Without waiting for the final terms of the new prudential treatment of notional cash pooling, several sponsor bank institutions have decided to position for clear withdrawal of their pooling services, says Solenn Le Lay, associate director at Redbridge.
Without waiting for the final terms of the new prudential treatment of notional cash pooling, several sponsor bank institutions have decided to position for clear withdrawal of their pooling services. Of the various group-level cash pooling solutions, notional cash pooling has always been ranked highly due to the technical aspects of this service, which only the largest banks have mastered. Most major international groups in Europe use multi-currency notional cash pooling to optimize their cash management. By relying not on transfers, but on netting of the different balances in the targeted accounts, this solution reduces foreign exchange hedging transactions and offsets the debit interest in a borrowing currency by credit interest from another cash-rich currency.
The technique of consolidating interest levels, which is another term for notional cash pooling, is threatened by the implementation of the new Basel III prudential banking sector rules.
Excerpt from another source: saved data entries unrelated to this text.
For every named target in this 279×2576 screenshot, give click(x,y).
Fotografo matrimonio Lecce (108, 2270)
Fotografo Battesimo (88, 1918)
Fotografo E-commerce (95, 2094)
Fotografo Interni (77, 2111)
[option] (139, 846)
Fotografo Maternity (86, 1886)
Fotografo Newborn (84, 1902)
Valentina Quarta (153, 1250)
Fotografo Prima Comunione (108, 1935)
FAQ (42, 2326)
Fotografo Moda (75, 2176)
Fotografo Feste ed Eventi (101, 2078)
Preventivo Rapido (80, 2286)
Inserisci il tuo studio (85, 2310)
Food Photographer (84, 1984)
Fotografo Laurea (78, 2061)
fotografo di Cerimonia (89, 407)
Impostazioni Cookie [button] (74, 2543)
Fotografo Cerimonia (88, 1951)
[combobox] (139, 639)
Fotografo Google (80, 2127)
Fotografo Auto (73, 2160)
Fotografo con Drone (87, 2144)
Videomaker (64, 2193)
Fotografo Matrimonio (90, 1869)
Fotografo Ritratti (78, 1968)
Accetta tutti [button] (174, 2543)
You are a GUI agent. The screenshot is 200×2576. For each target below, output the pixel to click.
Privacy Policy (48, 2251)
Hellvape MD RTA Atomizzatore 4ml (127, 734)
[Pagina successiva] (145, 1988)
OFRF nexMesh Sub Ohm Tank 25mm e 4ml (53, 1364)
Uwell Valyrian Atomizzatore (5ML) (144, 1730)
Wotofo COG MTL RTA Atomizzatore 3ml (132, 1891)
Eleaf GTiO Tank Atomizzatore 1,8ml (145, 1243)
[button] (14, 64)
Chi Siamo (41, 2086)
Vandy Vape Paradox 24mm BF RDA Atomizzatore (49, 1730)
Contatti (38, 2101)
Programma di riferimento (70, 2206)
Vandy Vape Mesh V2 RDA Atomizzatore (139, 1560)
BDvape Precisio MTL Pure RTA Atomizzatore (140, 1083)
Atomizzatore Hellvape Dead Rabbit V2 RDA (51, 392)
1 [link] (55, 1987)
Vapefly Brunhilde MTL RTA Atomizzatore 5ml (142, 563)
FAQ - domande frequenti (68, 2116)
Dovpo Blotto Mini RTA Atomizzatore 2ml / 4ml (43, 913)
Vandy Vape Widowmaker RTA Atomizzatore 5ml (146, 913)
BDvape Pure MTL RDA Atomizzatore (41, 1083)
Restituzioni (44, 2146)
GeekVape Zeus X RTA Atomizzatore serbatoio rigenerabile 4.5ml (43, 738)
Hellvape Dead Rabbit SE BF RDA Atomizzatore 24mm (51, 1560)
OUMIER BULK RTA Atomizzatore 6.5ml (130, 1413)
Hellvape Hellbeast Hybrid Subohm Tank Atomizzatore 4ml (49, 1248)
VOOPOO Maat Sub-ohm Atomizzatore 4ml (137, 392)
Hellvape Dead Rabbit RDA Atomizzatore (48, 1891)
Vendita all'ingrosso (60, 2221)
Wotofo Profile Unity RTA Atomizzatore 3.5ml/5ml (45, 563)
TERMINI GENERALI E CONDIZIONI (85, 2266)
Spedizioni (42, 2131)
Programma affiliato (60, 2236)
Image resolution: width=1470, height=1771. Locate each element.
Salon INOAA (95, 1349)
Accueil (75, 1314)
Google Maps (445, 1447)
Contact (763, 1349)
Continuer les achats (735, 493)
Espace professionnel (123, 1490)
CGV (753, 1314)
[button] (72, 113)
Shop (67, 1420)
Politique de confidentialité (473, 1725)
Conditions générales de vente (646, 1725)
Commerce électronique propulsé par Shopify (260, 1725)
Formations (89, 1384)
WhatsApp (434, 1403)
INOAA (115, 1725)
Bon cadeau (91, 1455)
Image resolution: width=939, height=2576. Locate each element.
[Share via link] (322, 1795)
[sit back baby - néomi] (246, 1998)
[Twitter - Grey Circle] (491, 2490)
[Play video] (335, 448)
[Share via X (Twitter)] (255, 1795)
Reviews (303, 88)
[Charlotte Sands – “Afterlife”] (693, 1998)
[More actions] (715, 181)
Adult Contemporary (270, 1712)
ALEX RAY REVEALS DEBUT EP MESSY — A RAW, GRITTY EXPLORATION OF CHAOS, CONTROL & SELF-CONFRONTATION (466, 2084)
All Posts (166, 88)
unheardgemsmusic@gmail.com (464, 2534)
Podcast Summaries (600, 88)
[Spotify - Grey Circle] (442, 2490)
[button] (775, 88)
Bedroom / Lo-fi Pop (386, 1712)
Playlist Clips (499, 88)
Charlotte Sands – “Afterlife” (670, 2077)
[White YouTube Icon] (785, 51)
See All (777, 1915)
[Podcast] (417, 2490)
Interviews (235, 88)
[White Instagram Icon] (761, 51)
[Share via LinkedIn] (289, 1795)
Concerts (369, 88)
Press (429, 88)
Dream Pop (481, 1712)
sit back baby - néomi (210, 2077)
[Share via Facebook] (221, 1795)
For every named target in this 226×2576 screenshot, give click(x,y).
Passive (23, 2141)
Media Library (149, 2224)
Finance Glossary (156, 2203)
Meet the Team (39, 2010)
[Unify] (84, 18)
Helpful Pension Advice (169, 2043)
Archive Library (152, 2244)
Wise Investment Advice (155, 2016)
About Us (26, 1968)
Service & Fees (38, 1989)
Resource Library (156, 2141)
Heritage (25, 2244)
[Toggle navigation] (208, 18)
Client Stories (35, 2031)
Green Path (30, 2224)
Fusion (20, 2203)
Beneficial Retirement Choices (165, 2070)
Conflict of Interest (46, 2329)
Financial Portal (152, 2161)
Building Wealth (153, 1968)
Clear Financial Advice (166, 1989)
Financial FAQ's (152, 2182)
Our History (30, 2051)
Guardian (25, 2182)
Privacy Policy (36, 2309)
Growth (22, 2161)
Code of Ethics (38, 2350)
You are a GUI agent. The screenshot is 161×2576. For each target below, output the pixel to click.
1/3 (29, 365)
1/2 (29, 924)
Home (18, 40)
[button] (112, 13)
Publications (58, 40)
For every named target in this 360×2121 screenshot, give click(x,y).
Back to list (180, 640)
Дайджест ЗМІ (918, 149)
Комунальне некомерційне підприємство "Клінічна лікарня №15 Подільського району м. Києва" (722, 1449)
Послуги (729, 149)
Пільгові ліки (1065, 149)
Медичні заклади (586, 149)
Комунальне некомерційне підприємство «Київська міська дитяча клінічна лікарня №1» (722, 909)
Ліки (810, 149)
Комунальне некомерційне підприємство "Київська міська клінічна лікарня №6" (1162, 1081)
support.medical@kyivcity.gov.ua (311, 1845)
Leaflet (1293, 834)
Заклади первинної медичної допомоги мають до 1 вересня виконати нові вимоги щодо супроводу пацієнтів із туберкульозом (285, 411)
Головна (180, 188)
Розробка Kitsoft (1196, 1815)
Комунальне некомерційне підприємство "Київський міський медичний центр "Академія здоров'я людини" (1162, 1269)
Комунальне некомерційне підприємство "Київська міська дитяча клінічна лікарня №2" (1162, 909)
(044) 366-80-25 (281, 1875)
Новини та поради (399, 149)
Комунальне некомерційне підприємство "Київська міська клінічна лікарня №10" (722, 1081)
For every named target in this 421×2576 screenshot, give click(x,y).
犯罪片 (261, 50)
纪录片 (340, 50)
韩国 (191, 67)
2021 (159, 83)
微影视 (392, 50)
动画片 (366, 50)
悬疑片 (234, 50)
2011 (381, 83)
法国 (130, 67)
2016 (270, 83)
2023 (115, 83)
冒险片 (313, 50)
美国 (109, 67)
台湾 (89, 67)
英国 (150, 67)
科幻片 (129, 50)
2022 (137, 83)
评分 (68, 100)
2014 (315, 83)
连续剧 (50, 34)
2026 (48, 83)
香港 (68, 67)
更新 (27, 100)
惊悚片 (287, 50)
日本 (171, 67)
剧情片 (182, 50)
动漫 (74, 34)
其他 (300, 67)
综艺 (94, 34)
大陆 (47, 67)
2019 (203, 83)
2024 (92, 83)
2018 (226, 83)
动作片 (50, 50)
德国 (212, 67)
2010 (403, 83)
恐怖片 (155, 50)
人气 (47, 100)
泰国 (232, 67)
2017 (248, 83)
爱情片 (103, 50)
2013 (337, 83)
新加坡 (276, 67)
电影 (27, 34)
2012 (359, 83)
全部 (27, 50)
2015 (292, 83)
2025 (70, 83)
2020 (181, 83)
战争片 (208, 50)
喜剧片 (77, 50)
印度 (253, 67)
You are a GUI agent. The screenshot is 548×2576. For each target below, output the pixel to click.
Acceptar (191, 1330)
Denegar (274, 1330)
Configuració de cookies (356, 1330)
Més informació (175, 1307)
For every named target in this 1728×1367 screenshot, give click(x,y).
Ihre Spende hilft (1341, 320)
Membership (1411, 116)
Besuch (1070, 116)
In short, the new regulation requires banks to mobilize sufficient equity to cover any debit positions in each currency and now prohibits them from offsetting positions between different currencies over long periods of time. Thus, Basel III disrupts the economic equilibrium of the structure’s operation.
The Basel Committee responsible for banking oversight has still yet to decide, after having submitted new rules for comments by banks between April and July 2016. Even without waiting for publication of the final terms of the prudential and accounting treatments applied to notional cash pooling, several months ago, a number of sponsor banking institutions acknowledged that changes in regulation are causing them to withdraw from their service offer. Banks now reserve this service only for selected clients. In contrast, other banking establishments have decided to continue working with corporates, while at the same time requiring fairly stringent counterparties for the treasury unit.
Some banks are requesting a zeroing out of the main accounts for each currency each quarter, on a fixed or variable date, sometimes subject to penalties. Other institutions have set limits on cumulative daily debit positions. Still others require a pledge on the total of credit positions in addition to cross guarantees or guarantees from the parent company.
US banking institutions offering notional cash pooling solutions based in London or outside Europe are not subject to these Basel III constraints, but Brexit-related uncertainties means that companies run the risk of adopting short-term solutions.
The increased mobilization of regulatory capital related to the functioning of notional cash pooling drives discussions between companies and their banks to pricing and conditions of the service. Not surprisingly, interest rates on credit and debit balances are evolving unfavorably for treasurers. Combined with the change in short-term rates in the euro zone, rates of return may sometimes be negative or set at zero. Moreover, while several banks have changed their interest accounting methods, not all of them have extended the new treatment to their clients! It is therefore still possible for treasurers to negotiate.
Accurate knowledge of the treasury cycles of each account included within the scope of pooling is crucial for assessing the additional cost to the bank of operating cash pooling, as a result of the application of the new prudential rules. It is also on this basis that candidates for notional cash pooling must engage in discussions with the various service providers, in order to prevent a multi-currency pooling structure with seemingly undeniable benefits from becoming a costly and restrictive solution for the company after it is implemented.